Friday, July 24, 2020

Ten Books on German History That I Recommend

To grasp the events of the 1930s and WW II.....I have a long list of books that I'd recommend for a read, but I'll list the ten that I consider at the top:

1.  The Dark Valley by Piers Brendon.  Excellent read of the 1930s and European landscape.

2.  Backing Hitler by Robert Gellately.  Good read of the 1920s/1930s with Hitler.

3.  Blitzed, by Robert Ohler.  A decent history of drugs, Germany, the 1920s, 1930s, and how drugs figured into WW II.

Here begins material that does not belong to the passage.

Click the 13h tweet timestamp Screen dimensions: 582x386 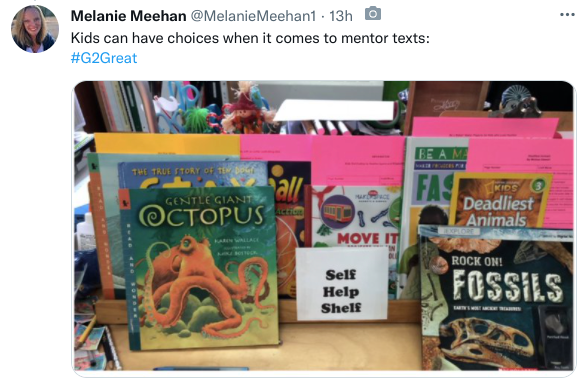(x=341, y=16)
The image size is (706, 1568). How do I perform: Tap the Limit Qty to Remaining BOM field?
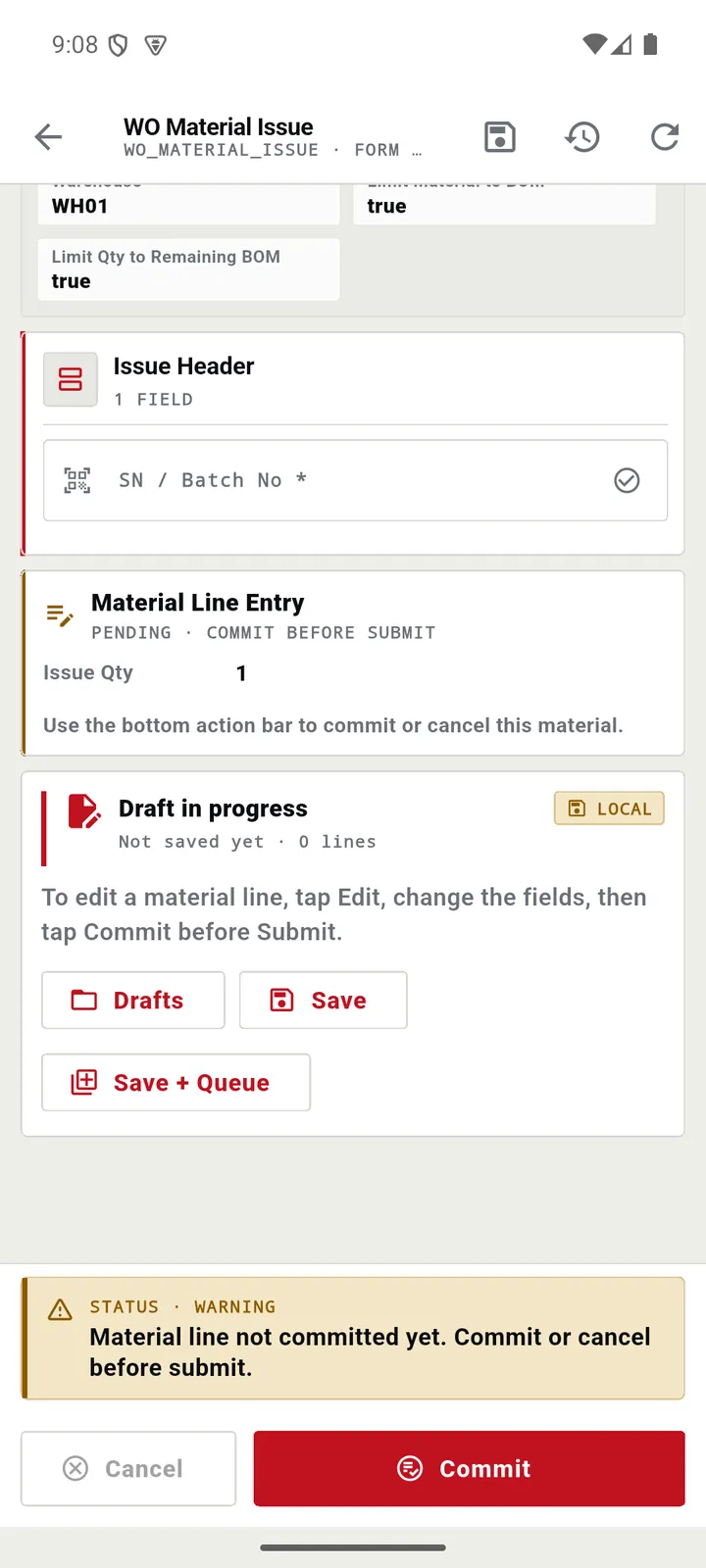[x=189, y=270]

4.  Hitler's First Hundred Days, by Peter Fritzsehe.  Very detail orientated book, recently published.  Really dives into 1933 and the momentum created.

5.  Sixteen Months in Four German Prisons, by Henry Charles Mahoney.  A rarely read book describing the 1914 to 1915 era, the frustrating handling of this one British citizen within the system, and the German landscape.

6.  Death of Hitler, Jean-Christophe Brisard. Unusual details after Hitler's death and the Soviet 'story'.

7.  Kaiser Wilhelm II: Life and Power, by Christopher Clark.  Covers the last Kaiser and the entry into WW I.

8.  Before the Deluge: Portrait of Berlin, by Otto Friedrich.  Deals strictly with Berlin of the 1920s, after the war, and it's been out for over 25 years.  Paints a great landscape of the city.

9. Who Financed Hitler: 1919 to 1933, by James Pool.  This has been around for more than 20 years and you probably will have trouble finding the book. A lot of details and research involved.  He carries you all the way up to the election era of 1933. 

10.  Stormtroopers, by Daniel Siemens.  It's a long book and that's a minor slam against it.  He gives you an awful lot of details over the Brownshirts, their development, and their end.  Over 500 pages, and it's a hefty reading project. 

All of these....sadly.....are a fairly long-read.